Together these promise to deliver up to 2.85 GW of new capacity as each wind farm can potentially double in size, according to the Crown Estate criteria
2.1 GW of new offshore wind capacity was added in 2018 in the UK – a record year and enough to power 2.3 million UK homes all year round, according to industry body renewableUK.
The UK government is betting big on offshore wind to provide much of its new renewable energy and extending existing wind farms looks likely to be a key means of boosting capacity at low cost.

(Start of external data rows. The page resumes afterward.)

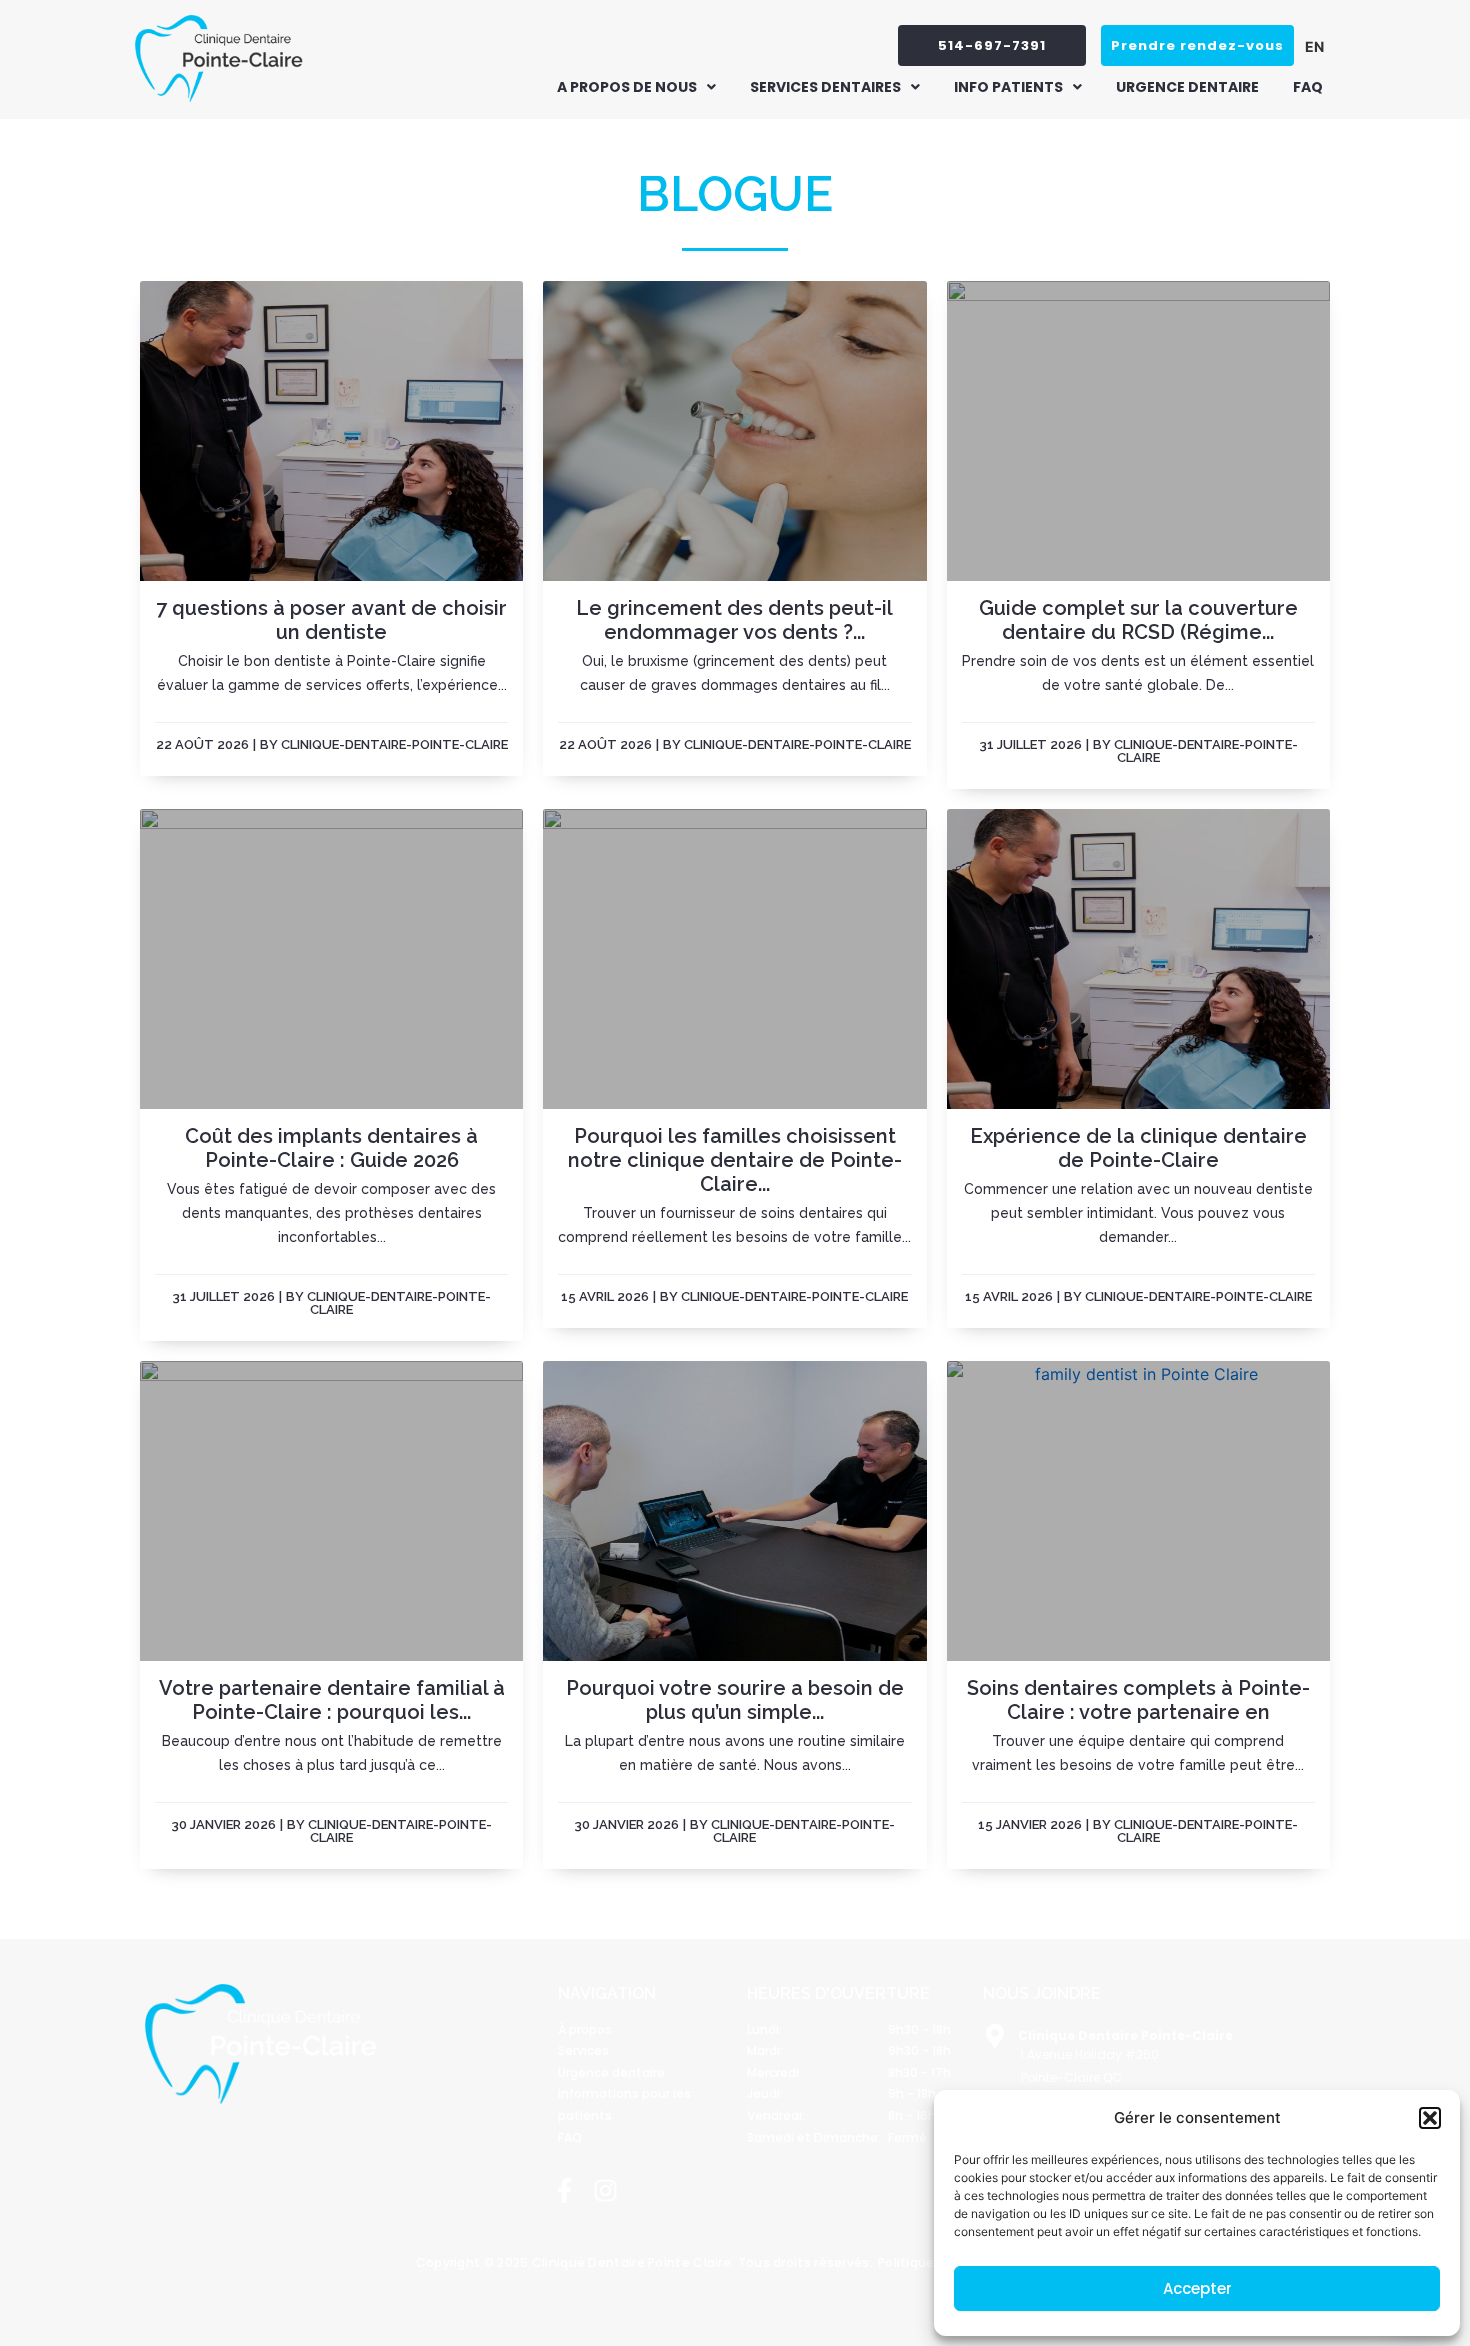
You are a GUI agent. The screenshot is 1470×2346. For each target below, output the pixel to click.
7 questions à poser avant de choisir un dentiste (331, 620)
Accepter (1197, 2288)
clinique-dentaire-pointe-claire (394, 744)
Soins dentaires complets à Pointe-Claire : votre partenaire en (1138, 1700)
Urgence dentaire (1187, 87)
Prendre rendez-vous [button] (1197, 45)
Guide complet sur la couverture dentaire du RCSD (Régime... (1138, 620)
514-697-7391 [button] (992, 45)
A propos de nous (627, 87)
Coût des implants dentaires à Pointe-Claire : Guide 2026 (331, 1148)
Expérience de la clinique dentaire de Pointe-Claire (1138, 1148)
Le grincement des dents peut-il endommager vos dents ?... (734, 620)
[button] (1430, 2118)
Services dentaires (825, 87)
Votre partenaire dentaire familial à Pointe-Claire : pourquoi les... (332, 1700)
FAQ (1308, 87)
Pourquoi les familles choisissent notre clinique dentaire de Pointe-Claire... (735, 1160)
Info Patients (1008, 87)
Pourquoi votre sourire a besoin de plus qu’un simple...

According to the UK’s Committee on Climate Change up to 75 GW of offshore wind could be required to meet the government’s net zero carbon target by 2050, up from just over 8 GW installed at the end of 2018 and a current target of 30 GW by 2030.
From costs of over £120/MWh for wind farms under the Renewables Obligation scheme, more recent offshore projects under the Contract for Difference (CfD) mechanism have seen awards at below £60/MWh for developments such as Hornsea 2 and Moray, which will be delivered in 2022/23.
The sharp drop in costs bodes well for plans to extend existing offshore wind farms.
Extension projects take advantage of the technological gains made since the original installations were made. They benefit from existing infrastructure, real life experience of working on site, earlier geological and environmental studies and direct experience of the wind resource through existing wind turbine performance.
However, extensions still have to go through rigorous new planning applications and assessments.
The plan level HRA assesses the possible impact of proposed wind farm extensions on relevant nature conservation sites of European importance. Developers now have to complete site specific environmental impact assessments before seeking planning consent through the statutory planning process. The project developers will then be able to bid in future CfD auctions.
RWE Renewables is set to play a lead role in this area as the renewable energy assets of E.ON and innogy are brought together via the asset swap transaction between E.ON and RWE announced in early 2018.
On closure of the transaction, RWE Renewables will have stakes in four of the seven projects seeking extensions:
Together, these projects have existing capacity of 1.833 GW.
The wind farm extensions will also play a key part in building the industry scale necessary to meet the government’s climate change targets. Scale is crucial to delivering further cost reductions, making offshore wind ever cheaper. Not only are offshore wind turbines becoming larger and more efficient, but a larger UK offshore wind industry with a proven track record de-risks future projects.
While wind farms have zero fuel cost, they are capital intensive. The cost of raising finance falls as lenders become increasingly confident that projects will be delivered on time, at cost and perform as expected. According to energy trade association Energy UK, a drop of 1% in the weighted average cost of capital is equivalent to a 6% reduction in the Levelized Cost of Energy for offshore wind.
Given the pre-existing knowledge of the sites, wind farm extensions look like a low risk and therefore low cost option for the UK.